__Source extract__.
Finally, a capabilities-driven strategy forces alignment between strategic intent and day-to-day decision making. In a messy, incoherent world, those companies that can look through a capabilities lens set a straighter and more sustainable course and avoid costly missteps. These organizations move in lockstep, because everyone understands what’s important. They execute faster and with more force. And they attract people who excel at the capabilities they wield with such mastery.

Mainardi: We’ve also been able to measure the coherence premium, the uplift in performance that coherent companies generate. We’ve examined a number of industries (e.g., consumer products, utilities, healthcare, media, telecom, automotive, financial services) and mapped the level of capabilities coherence in the portfolio of each of the major players against their operating margins over the past years. We have confirmed that coherence in capabilities correlates strongly with greater profitability (as measured by EBIT margin over the same period) and shareholder value. Our research shows that companies that invest mindfully in a capabilities system that supports their way to play and their product and service portfolio outperform the competition in their industry.  This, of course, is not surprising given the value created through the four benefits that Paul described.

Morris: Please explain the symbiotic relationship between capabilities and value creation.

__Provided information__.

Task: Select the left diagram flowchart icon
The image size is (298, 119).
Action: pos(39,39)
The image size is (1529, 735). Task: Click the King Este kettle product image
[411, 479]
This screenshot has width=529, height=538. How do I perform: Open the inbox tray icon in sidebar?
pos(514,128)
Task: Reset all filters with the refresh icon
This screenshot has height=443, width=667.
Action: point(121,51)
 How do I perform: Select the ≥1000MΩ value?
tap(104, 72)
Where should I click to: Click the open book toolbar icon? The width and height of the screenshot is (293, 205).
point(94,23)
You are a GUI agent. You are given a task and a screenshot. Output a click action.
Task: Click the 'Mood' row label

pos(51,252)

* * *

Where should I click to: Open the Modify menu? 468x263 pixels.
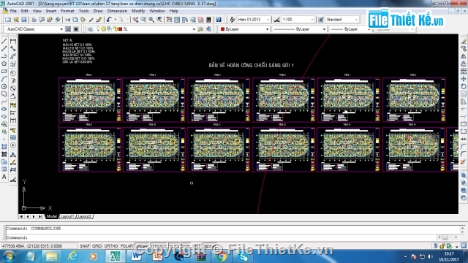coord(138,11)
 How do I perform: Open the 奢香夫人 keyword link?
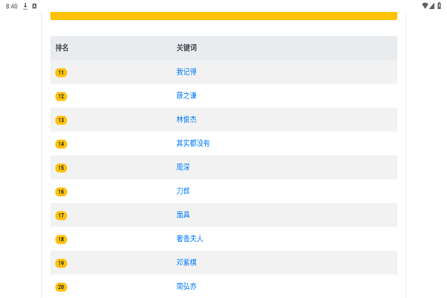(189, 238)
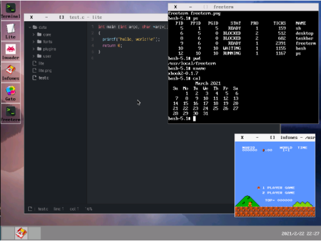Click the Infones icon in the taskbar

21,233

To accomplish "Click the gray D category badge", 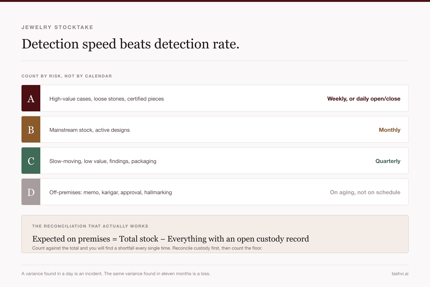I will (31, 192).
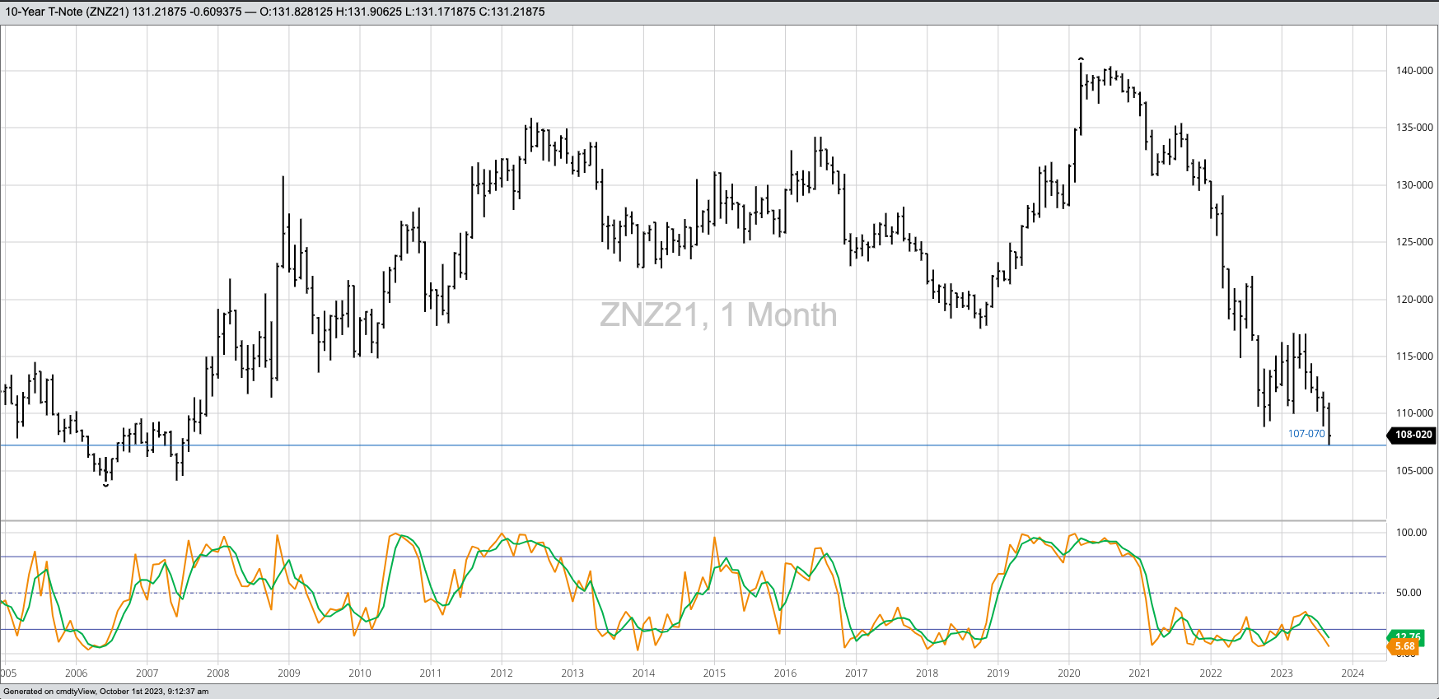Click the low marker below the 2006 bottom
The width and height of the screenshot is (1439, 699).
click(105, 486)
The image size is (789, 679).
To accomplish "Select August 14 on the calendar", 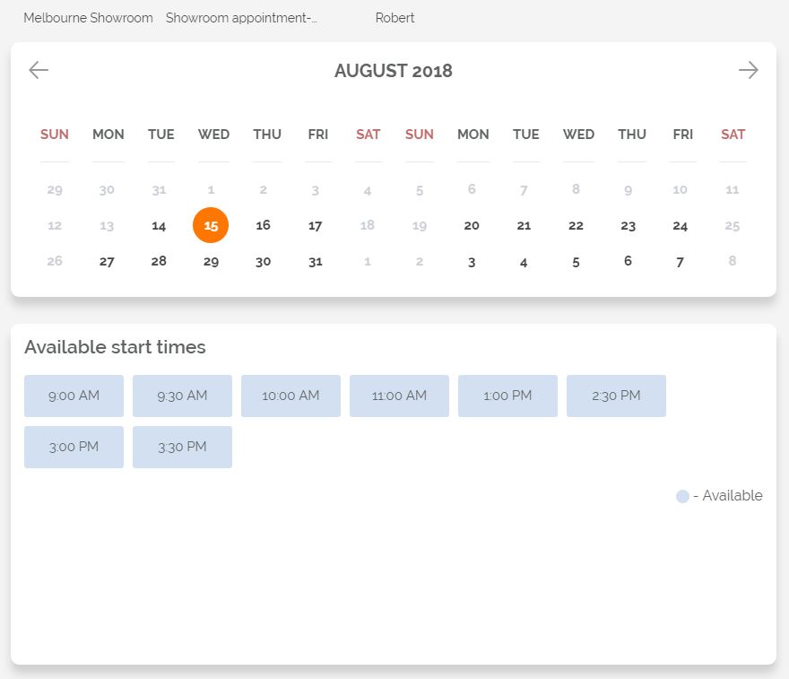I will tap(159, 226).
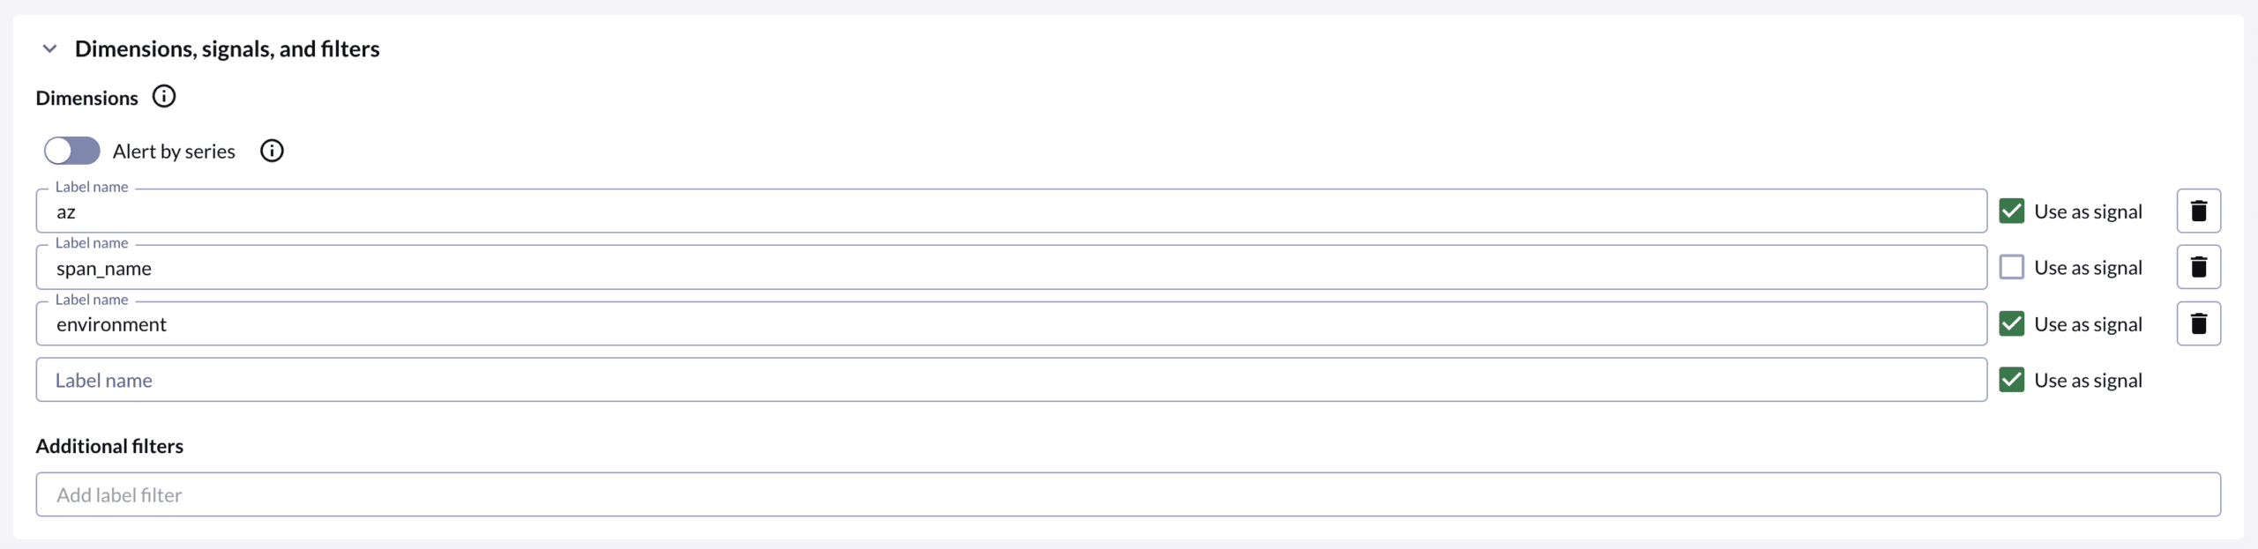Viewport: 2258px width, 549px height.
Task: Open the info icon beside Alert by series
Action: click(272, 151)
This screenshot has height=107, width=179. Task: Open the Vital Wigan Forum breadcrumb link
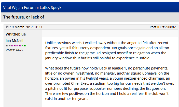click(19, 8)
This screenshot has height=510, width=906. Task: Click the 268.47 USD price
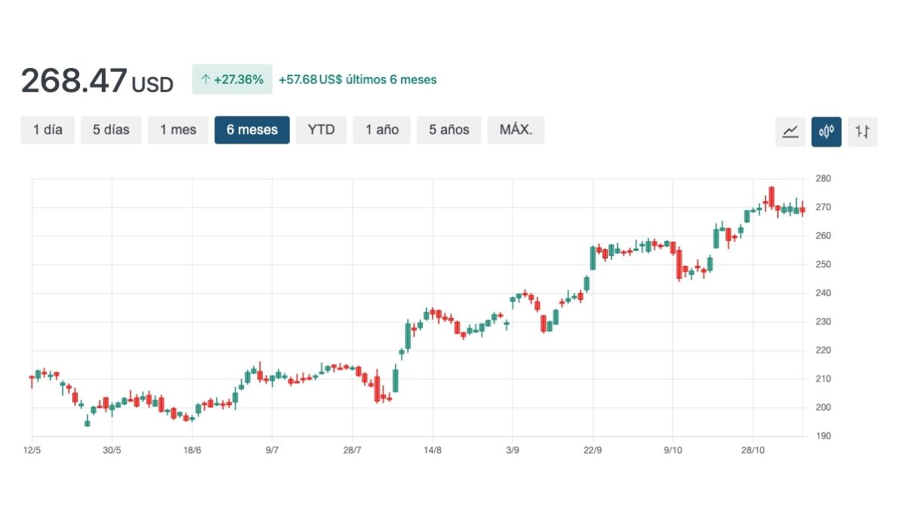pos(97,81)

---

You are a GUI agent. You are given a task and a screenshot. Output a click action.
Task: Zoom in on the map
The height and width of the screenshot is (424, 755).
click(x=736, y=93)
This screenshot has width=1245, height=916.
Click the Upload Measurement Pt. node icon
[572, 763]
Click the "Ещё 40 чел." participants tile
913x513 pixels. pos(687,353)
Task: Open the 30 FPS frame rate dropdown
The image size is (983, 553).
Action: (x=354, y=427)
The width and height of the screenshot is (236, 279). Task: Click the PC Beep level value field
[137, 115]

__Apply what you read__.
1) Write out the passage on capabilities-driven strategy word for word, starting at "Mainardi: We’ve also" and ending at "that Paul described.".
2) Answer these questions using the passage on capabilities-driven strategy.
(a) What kind of people do companies following a capabilities-driven strategy attract?
(b) How does the passage define the coherence premium?
(c) What measure of profitability was used to compare against capabilities coherence?

__Solved tasks__.
1)
Mainardi: We’ve also been able to measure the coherence premium, the uplift in performance that coherent companies generate. We’ve examined a number of industries (e.g., consumer products, utilities, healthcare, media, telecom, automotive, financial services) and mapped the level of capabilities coherence in the portfolio of each of the major players against their operating margins over the past years. We have confirmed that coherence in capabilities correlates strongly with greater profitability (as measured by EBIT margin over the same period) and shareholder value. Our research shows that companies that invest mindfully in a capabilities system that supports their way to play and their product and service portfolio outperform the competition in their industry.  This, of course, is not surprising given the value created through the four benefits that Paul described.

2)
(a) People who excel at the capabilities those companies wield with such mastery.
(b) The uplift in performance that coherent companies generate.
(c) EBIT margin over the same period.